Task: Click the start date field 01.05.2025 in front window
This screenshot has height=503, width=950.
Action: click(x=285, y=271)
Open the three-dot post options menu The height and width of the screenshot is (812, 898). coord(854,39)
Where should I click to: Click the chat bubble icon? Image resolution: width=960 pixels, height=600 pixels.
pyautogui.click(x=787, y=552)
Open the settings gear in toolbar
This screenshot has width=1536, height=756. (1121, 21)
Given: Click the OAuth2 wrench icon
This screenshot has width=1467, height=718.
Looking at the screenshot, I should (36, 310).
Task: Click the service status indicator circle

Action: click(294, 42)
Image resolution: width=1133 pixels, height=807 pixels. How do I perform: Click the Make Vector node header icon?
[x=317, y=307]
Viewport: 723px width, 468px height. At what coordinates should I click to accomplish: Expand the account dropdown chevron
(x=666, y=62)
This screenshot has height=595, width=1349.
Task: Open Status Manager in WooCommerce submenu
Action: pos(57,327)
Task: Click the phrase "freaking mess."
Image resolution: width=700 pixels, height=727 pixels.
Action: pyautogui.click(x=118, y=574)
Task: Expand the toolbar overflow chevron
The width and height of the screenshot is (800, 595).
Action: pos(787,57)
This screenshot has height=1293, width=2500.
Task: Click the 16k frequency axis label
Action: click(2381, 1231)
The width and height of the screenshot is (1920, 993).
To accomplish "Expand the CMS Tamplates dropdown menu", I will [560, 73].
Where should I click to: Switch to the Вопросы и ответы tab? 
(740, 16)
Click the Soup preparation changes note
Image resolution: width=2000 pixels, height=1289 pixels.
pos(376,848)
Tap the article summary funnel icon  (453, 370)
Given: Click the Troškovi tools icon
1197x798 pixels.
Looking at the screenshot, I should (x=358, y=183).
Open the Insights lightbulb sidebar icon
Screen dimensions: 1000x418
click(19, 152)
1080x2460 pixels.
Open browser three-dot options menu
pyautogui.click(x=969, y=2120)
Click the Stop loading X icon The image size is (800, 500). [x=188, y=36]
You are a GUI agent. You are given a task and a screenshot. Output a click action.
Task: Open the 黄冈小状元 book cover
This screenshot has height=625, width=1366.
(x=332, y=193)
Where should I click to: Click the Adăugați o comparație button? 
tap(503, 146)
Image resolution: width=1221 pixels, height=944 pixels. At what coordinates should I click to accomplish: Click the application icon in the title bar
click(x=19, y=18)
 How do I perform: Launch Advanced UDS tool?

→ Short problem: Update the lines between the one holding "Where should I click to: Switch" and the end of the entries, inclusive, replacing "funnel" with "filter" and leaving everything else unchanged.

→ The solution:
Where should I click to: Switch to the Вопросы и ответы tab? 
(740, 16)
Click the Soup preparation changes note
Image resolution: width=2000 pixels, height=1289 pixels.
pos(376,848)
Tap the article summary filter icon  (453, 370)
Given: Click the Troškovi tools icon
1197x798 pixels.
Looking at the screenshot, I should (x=358, y=183).
Open the Insights lightbulb sidebar icon
Screen dimensions: 1000x418
click(19, 152)
1080x2460 pixels.
Open browser three-dot options menu
pyautogui.click(x=969, y=2120)
Click the Stop loading X icon The image size is (800, 500). [x=188, y=36]
You are a GUI agent. You are given a task and a screenshot. Output a click action.
Task: Open the 黄冈小状元 book cover
This screenshot has height=625, width=1366.
(x=332, y=193)
Where should I click to: Click the Adăugați o comparație button? 
tap(503, 146)
Image resolution: width=1221 pixels, height=944 pixels. At what coordinates should I click to accomplish: Click the application icon in the title bar
click(x=19, y=18)
 How do I perform: Launch Advanced UDS tool?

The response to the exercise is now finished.